Foundation trusts expect clinical commissioning groups to oversee an unprecedented reduction in activity in 2013-14, Monitor has revealed.

The regulator’s latest annual plan review for the sector collates the finance, performance and activity forecasts of England’s 144 FTs over this and the next two years. It shows trusts predicting a five per cent fall in activity next year.

The estimate is based on predictions trusts submit to Monitor for non-elective inpatient, elective inpatient and day cases as a proxy for activity. 

The review’s predictions were for activity to rise four per cent in 2012-13 before falling by five per cent the year after and rising one per cent in 2014-15.

Monitor’s summary of its report says these predictions are “questionable”.

The report by the regulator’s interim director of restructuring Mark Turner said: “Our review of plans suggests that trusts believe CCGs will have a large one-off impact in reducing acute activity in 2013-14.

“This contrasts with patterns of growth in acute activity seen in recent years (4.5 per cent a year) and suggests foundation trusts believe CCGs will be more effective in delivering demand management initiatives and moving activity out of the hospital setting.

====

Revise the article on foundation trust activity forecasts from "The estimate is" up to and including "the hospital setting.", changing "proxy" to "stand-in". The rows that follow are separate material and have no connection to the article on foundation trust activity forecasts.

====

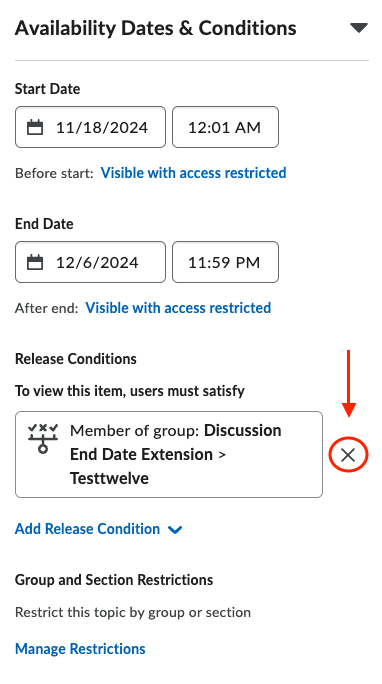This screenshot has width=382, height=684.
Task: Open the Manage Restrictions link
Action: tap(80, 649)
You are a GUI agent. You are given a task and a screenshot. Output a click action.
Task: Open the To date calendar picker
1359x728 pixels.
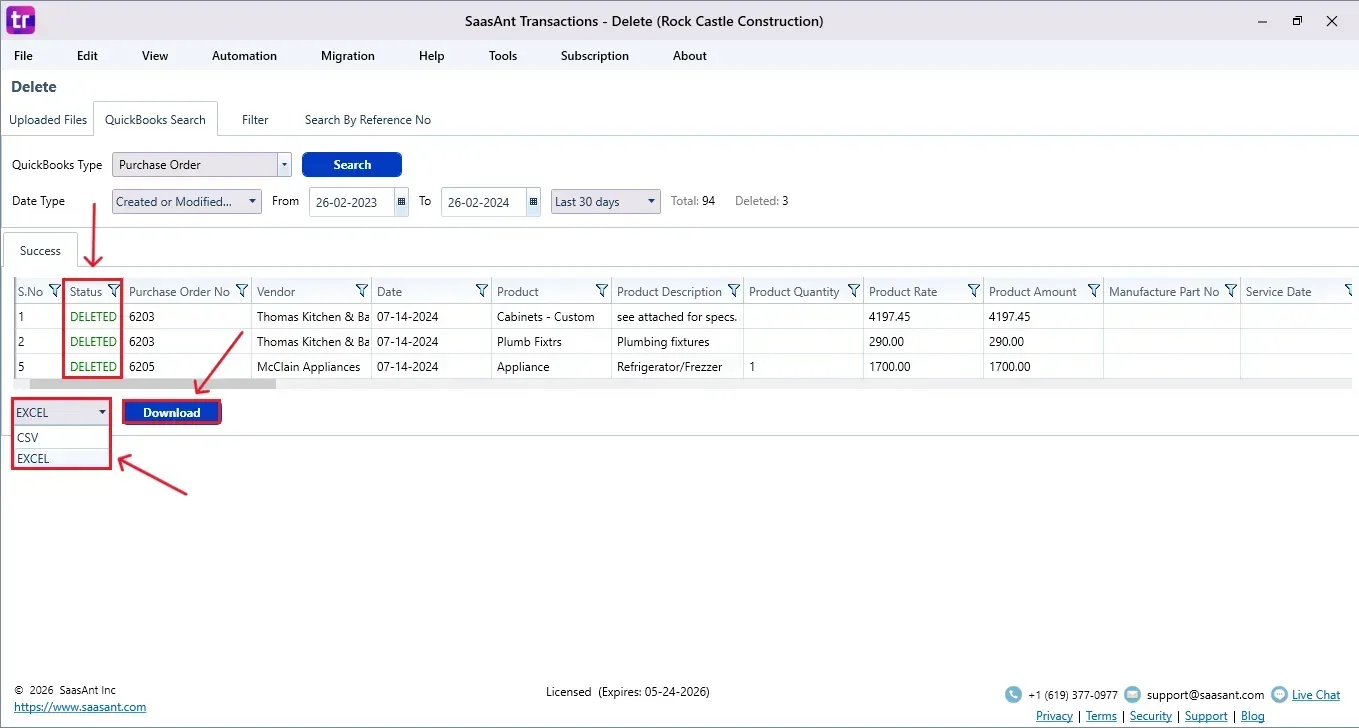[x=533, y=201]
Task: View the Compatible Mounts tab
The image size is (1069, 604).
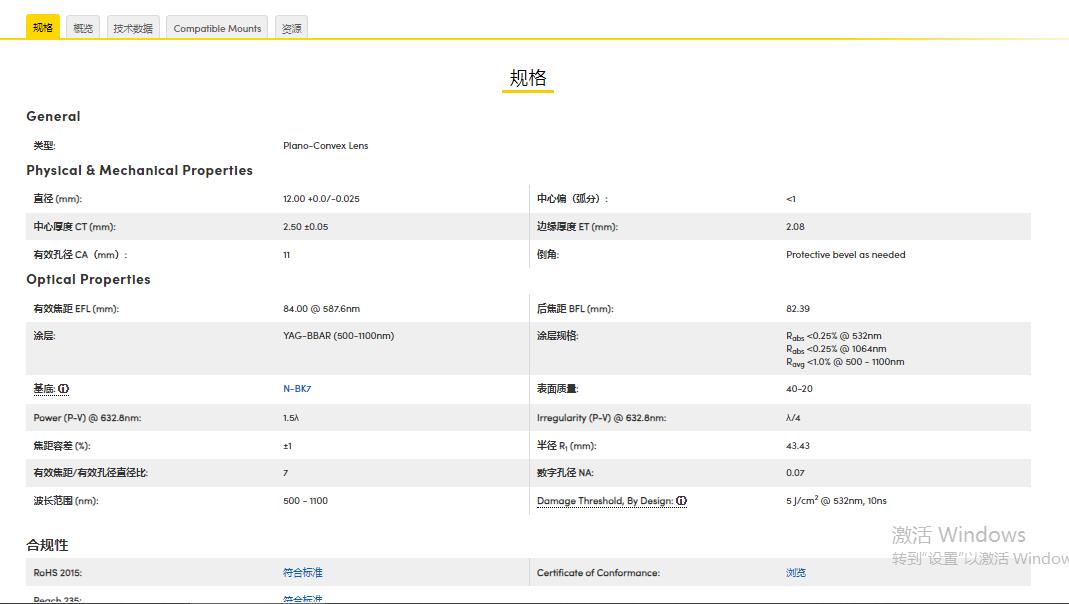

====

#### [Result for this task]
The estimate is based on predictions trusts submit to Monitor for non-elective inpatient, elective inpatient and day cases as a stand-in for activity. 

The review’s predictions were for activity to rise four per cent in 2012-13 before falling by five per cent the year after and rising one per cent in 2014-15.

Monitor’s summary of its report says these predictions are “questionable”.

The report by the regulator’s interim director of restructuring Mark Turner said: “Our review of plans suggests that trusts believe CCGs will have a large one-off impact in reducing acute activity in 2013-14.

“This contrasts with patterns of growth in acute activity seen in recent years (4.5 per cent a year) and suggests foundation trusts believe CCGs will be more effective in delivering demand management initiatives and moving activity out of the hospital setting.